Installations, objets précieux, monnaies, vaisselle, couverts s’ajoutent ici à plusieurs manuscrits uniques – De fait de cuisine de Maître Chiquart ou un exemplaire du Viandier de Taillevent - pour esquisser le paysage de l’alimentation médiévale. Que mangeaient et buvaient les trois ordres de cette société – oratores, bellatores et laboratores, autrement dit ceux qui prient, ceux qui guerroient et ceux qui travaillent?
L’exposition décode la hiérarchie sociale, ses règles et ses interdits à travers la nourriture. La vision médiévale emprunte à l’Antiquité sa vision d’une «grande chaîne de l’être», rassemblant toute la création sous l’autorité divine selon un ordre bien précis. Chaque plante, chaque animal y occupe une place en fonction de l’élément auquel il est associé: le feu, l’air, l’eau ou la terre.
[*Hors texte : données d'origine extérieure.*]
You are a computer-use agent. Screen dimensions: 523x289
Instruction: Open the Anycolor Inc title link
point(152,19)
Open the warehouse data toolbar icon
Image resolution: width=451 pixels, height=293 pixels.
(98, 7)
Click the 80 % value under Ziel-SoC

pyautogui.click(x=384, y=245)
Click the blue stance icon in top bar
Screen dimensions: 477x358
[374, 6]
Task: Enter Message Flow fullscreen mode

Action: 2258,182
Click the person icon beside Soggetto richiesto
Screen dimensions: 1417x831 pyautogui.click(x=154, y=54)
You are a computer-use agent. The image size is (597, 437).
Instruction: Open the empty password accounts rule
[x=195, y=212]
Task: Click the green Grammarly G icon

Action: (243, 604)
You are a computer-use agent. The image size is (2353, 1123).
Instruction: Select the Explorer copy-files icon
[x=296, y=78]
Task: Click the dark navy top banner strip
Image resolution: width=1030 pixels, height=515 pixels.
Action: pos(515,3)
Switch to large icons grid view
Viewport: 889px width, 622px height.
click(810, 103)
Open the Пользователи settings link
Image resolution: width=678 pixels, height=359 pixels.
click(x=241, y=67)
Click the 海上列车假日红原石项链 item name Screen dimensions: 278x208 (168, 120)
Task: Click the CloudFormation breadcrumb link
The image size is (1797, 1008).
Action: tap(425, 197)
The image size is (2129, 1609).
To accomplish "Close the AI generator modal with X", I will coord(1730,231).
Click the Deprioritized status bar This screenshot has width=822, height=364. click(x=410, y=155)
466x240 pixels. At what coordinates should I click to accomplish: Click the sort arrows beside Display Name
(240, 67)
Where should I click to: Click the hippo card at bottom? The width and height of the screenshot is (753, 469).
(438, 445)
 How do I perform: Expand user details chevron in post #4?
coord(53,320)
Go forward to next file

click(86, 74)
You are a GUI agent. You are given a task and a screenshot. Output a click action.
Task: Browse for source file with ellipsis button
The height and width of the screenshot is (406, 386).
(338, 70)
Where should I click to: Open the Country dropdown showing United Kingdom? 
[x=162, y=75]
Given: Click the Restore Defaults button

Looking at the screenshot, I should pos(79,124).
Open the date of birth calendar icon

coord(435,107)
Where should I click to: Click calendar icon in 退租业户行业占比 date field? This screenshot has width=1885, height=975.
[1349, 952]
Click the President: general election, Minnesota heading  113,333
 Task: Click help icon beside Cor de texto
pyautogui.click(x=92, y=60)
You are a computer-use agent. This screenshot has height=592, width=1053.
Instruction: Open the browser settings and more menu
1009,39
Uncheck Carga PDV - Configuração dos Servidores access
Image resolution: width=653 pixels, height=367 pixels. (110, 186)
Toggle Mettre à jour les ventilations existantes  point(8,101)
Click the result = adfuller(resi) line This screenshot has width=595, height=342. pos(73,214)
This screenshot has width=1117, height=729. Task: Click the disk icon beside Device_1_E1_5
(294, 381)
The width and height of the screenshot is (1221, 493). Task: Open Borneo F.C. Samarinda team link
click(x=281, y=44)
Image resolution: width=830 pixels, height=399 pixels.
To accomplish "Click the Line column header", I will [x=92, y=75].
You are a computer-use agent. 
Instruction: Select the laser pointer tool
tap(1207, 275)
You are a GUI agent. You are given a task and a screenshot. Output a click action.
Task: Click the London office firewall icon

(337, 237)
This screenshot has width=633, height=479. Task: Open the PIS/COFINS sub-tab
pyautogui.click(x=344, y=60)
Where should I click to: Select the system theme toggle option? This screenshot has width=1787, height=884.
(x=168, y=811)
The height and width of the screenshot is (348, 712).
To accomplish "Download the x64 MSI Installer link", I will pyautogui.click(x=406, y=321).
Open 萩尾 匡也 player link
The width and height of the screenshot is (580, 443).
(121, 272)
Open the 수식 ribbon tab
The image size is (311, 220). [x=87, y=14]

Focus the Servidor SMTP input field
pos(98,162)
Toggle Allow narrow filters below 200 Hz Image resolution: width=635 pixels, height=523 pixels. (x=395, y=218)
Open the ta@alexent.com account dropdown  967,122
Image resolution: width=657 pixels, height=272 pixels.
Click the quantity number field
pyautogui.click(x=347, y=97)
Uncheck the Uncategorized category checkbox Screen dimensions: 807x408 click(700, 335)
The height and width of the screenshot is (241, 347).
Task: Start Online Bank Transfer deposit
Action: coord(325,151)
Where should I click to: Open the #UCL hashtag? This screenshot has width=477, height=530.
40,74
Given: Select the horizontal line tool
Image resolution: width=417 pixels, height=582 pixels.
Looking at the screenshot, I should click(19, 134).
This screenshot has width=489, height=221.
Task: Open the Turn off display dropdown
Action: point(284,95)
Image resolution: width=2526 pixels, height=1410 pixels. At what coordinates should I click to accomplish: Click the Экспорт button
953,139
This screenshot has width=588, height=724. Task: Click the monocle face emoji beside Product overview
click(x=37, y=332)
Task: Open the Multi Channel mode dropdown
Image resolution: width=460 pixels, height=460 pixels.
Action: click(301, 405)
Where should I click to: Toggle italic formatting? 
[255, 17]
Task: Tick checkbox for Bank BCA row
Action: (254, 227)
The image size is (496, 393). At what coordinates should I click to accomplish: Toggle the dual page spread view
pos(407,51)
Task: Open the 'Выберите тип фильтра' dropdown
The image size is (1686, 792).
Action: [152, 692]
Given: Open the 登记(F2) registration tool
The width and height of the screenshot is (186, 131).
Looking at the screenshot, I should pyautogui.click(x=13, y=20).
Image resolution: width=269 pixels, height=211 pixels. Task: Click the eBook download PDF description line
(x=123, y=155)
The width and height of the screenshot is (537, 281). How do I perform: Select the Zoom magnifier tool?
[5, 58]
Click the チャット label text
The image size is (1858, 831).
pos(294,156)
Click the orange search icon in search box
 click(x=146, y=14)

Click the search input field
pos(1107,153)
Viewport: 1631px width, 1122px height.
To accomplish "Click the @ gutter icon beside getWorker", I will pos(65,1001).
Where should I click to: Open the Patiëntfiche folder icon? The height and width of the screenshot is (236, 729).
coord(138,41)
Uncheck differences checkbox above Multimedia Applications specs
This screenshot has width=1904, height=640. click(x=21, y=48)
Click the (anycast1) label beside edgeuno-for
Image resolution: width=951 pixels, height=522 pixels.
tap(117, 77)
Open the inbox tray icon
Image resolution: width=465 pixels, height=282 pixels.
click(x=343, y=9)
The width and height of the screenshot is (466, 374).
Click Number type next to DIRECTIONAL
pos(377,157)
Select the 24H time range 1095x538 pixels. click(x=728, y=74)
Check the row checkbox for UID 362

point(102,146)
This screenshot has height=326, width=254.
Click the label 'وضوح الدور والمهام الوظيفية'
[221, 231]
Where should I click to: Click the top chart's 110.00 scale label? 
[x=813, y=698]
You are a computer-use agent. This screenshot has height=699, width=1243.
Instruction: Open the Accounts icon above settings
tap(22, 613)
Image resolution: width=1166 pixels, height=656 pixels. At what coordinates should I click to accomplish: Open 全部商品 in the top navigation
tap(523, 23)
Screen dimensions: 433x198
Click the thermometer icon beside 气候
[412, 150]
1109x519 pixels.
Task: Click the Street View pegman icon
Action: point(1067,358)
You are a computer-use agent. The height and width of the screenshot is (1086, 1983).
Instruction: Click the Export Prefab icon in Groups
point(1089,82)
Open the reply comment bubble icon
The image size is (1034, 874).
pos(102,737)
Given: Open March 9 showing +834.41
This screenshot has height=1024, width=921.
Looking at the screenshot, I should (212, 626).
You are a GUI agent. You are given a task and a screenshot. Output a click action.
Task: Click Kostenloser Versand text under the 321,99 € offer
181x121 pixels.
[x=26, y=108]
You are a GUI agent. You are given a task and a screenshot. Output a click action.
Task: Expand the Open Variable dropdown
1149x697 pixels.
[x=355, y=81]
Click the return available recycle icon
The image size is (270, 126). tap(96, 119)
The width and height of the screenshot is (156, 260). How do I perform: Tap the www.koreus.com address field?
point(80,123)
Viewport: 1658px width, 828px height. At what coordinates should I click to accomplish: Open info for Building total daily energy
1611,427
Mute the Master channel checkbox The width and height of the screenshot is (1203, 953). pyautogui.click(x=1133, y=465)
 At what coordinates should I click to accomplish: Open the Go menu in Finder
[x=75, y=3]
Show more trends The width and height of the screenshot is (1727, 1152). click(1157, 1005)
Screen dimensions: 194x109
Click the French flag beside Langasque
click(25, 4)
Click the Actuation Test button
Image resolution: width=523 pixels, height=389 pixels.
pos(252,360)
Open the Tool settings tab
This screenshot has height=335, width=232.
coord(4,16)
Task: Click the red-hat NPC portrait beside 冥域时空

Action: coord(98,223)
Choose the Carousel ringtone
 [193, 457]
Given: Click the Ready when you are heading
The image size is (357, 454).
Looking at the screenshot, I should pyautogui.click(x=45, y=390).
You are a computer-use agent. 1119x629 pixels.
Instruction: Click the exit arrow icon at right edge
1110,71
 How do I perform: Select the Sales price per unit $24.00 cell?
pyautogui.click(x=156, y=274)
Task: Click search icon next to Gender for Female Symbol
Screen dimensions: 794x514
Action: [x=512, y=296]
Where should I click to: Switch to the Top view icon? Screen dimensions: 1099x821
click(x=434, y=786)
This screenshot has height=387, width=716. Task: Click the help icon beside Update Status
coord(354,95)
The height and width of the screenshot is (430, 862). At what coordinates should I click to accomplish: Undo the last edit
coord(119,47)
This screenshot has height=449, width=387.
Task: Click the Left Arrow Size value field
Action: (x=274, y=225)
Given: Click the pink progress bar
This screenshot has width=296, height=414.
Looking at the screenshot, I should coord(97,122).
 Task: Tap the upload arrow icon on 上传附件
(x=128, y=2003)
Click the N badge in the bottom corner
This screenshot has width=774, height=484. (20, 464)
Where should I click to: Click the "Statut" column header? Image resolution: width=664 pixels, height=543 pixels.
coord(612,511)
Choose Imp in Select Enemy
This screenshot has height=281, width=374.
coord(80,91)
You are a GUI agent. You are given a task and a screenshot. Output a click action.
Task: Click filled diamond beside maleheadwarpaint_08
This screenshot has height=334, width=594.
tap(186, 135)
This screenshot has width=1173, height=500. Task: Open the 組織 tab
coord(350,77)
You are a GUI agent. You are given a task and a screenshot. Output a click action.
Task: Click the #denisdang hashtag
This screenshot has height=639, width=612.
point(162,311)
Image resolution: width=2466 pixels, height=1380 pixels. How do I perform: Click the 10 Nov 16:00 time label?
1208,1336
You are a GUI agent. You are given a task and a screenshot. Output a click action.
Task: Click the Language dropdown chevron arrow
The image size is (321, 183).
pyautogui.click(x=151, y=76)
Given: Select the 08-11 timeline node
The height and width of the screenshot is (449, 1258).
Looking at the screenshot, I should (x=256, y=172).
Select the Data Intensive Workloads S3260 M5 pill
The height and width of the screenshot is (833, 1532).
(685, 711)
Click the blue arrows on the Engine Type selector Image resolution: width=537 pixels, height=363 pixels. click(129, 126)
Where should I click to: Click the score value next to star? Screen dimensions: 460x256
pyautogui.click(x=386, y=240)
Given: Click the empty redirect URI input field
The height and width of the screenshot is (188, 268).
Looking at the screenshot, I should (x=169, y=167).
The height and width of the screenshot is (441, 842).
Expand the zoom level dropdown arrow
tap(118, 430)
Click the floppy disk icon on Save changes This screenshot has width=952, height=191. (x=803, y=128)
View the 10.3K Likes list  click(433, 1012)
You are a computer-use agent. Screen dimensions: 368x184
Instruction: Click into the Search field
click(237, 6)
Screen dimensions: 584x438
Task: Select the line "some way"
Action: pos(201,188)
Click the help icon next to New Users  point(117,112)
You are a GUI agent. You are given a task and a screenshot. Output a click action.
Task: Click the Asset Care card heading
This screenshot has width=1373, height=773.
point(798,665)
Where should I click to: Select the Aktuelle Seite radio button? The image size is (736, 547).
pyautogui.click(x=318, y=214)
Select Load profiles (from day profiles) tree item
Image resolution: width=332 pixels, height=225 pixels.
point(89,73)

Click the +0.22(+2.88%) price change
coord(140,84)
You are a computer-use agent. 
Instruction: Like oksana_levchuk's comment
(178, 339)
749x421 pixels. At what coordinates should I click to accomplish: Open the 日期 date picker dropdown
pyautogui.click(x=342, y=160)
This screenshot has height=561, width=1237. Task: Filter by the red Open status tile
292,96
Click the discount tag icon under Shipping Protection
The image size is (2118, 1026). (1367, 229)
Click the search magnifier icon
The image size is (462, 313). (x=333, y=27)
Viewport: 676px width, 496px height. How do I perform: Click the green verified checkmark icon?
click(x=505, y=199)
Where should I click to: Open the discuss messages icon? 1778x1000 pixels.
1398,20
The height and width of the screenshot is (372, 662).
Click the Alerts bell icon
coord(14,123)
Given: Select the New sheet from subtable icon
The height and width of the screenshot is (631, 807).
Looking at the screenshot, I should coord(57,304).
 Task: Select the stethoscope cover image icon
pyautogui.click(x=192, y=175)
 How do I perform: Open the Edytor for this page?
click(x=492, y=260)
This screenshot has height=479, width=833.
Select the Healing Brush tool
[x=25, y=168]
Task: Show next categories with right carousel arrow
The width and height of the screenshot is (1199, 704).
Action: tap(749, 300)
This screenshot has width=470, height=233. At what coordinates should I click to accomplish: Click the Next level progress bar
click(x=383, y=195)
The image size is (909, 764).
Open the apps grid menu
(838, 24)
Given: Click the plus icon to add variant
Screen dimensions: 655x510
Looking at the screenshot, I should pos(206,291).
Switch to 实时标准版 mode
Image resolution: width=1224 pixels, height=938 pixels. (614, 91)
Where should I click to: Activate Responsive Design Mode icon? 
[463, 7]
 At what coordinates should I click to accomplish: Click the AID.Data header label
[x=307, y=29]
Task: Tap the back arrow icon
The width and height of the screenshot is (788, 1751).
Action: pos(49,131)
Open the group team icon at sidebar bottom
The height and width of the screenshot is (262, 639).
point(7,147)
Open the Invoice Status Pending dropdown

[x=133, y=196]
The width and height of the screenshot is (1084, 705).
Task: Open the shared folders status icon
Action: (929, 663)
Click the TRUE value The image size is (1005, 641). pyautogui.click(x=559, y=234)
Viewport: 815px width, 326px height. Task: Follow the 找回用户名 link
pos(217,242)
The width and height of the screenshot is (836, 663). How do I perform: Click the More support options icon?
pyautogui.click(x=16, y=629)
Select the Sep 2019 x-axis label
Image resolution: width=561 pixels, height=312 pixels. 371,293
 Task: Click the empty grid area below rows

Partie la plus basse, la terre est à ce titre la plus vile: les plantes les moins nobles sont celles qui possèdent un bulbe ou des racines, tels l’oignon ou la carotte. Les plantes à feuilles et les fruits sont plus valorisés car ils poussent en l’air. La même hiérarchie appliquée aux eaux veut que le dauphin, qui saute hors de l’eau, soit considéré comme le roi des poissons, alors que les coquillages et les mollusques sont peu prisés.
A ces règles implicites se superpose la répartition des ressources: dès le VIIe siècle, les réserves forestières et la chasse sont réservées aux nobles, la pratique du braconnage sévèrement réprimée. Aux manants dès lors de brouter feuilles et racines, céréales et légumes. Pourtant, du fait de l’augmentation de la production, les disettes se font plus rares: à compter du XIIIe siècle, le peuple aspire à manger mieux et à imiter le style de vie des seigneurs, explique en substance le parcours. Le qualitatif va primer sur le quantitatif.
Les épices sont elles aussi un marqueur social évident. Du fait de leur origine lointaine et des récits fantastiques de Marco Polo et d’autres auteurs dès la fin du XIIIe siècle, elles se voient prêter des vertus magiques, voire sacrées. L’un affirme que la cannelle provient du nid du phénix, l’autre que les poivriers sont gardés par des serpents, que l’on ne peut éloigner qu’en y mettant le feu. Ailleurs encore, il est dit que la maniguette à la saveur brûlante serait originaire du paradis terrestre. La consommation d’épices, dès lors, est une question de prestige.
L’esthétique des plats est aussi abordée, notamment l’usage marqué de la couleur à des fins symboliques. Le plaisir de la chère commence par les yeux: «Si un plat est beau, il est bon», souligne Le Ménagier de Paris. L’exposition évoque aussi la diététique médiévale, héritée des physiciens antiques, qui repose sur l’équilibre des quatre humeurs. Intéressant de découvrir ici un véritable best- seller médiéval, le Taccuinum Sanitatis, qui suggère déjà de traiter les maux de dents à l’aide de girofle. Enfin, le banquet donné à l’occasion du mariage de Louis de Savoie, fils du Duc Amédée, en 1434 permet d’aborder les bonnes manières. Deux ou trois principes, avant de passer à table? Les assiettes n’existent pas: la soupe est servie dans des écuelles, les mets solides sur une plaque de bois ou de métal nommée tranchoir ou tailloir, sur laquelle on dispose du pain, destiné à absorber les jus. On porte les aliments à sa bouche à l’aide des trois premiers doigts de la pointe du couteau ou de la cuillère, la fourchette ne se généralisant en Europe que bien plus tard.
A noter aussi les nombreuses activités, conférences et ateliers organisés en marge de l’expo: visites guidées avec dégustation de cervoise, d’hypocras et de verrines à la façon de Maître Chiquart.